Sverre Krogh (11 March 1883 – 26 October 1957) was a Norwegian actuary, newspaper editor and politician for the Labour and Communist Labour parties. He later became a Nazi, working for Norwegian and German Nazis during the Second World War.

==Early life and labour movement==
He was born in Kristiania as a son of Colonel Gerhard Christopher Krogh (1839–1916) and Thora Regine Clementine Angelica Neumann (1856–1928). He studied at the University of Karlsruhe and the University of Göttingen, graduating as an actuary in 1905. He worked for a while as an actuary, but was a radical writer and member of the Norwegian labour movement. He was sentenced to three months in prison for revolutionary trade union propaganda in 1908, and to four months in jail for antimilitarist agitation in 1912. In 1920 he was convicted as responsible for the physical assault by some workers on Henrik Ameln; they had attended a meeting where Krogh called for revolutionary actions.

In 1912 he was hired as subeditor in the Labour Party newspaper Arbeidet. He was promoted to editor-in-chief in 1918. In 1920 he was a delegate (for Norges Socialdemokratiske Ungdomsforbund) at the Second Comintern Congress. In the press he defended the Twenty-one Conditions. He was also a member of Fana municipal council from 1916 to 1922, and was elected to the Parliament of Norway from Hordaland in 1921 and 1924. His last term ended in 1927. He stood for election in 1927, and was the communist candidate who came closest to winning a seat without actually winning (three others managed to win a seat). He had joined the Communist Party in 1923, and stepped down as editor of Arbeidet in 1924.

==Nazi period==
He later joined the Fascist party Nasjonal Samling, being persuaded by Birger Meidell.

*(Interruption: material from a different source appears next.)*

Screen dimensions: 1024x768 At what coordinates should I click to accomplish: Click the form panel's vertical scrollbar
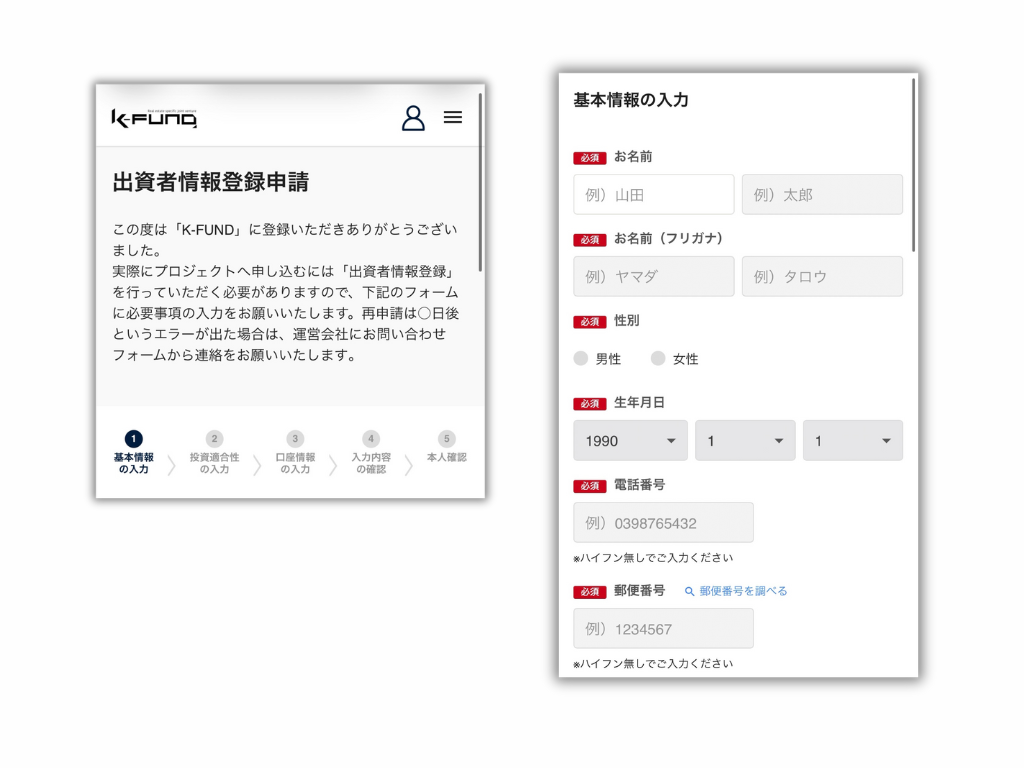(x=914, y=165)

He found work during the occupation of Norway by Nazi Germany as a consultant in the Norwegian Ministry of Culture and Enlightenment from 1940 to 1941. When the Nazis usurped control over the Norwegian Confederation of Trade Unions, they formed a group of former labour movementarians-turned-Nazis. Krogh was an informer for the Sicherheitspolizei from 1941 to 1944, especially of situations in the trade unions.

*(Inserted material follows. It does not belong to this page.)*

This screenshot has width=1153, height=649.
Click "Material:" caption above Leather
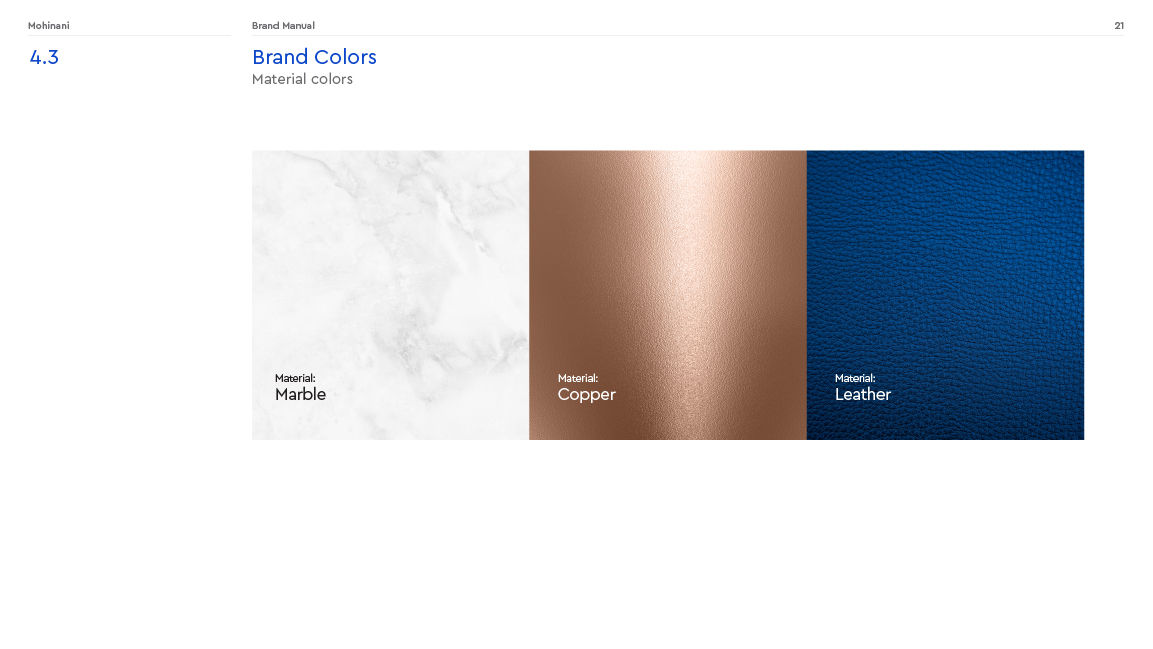[855, 379]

From 1943 he was an office manager in Granskningskommisjonen av 1943, a commission that was tasked with scrutinizing the actions of Nygaardsvold's Cabinet prior to the war, and thus find legal grounds for the Nazi usurpation of power.

In 1948, during the legal purge in Norway after World War II, Krogh was tried and convicted of treason and sentenced to two years and three months of forced labour.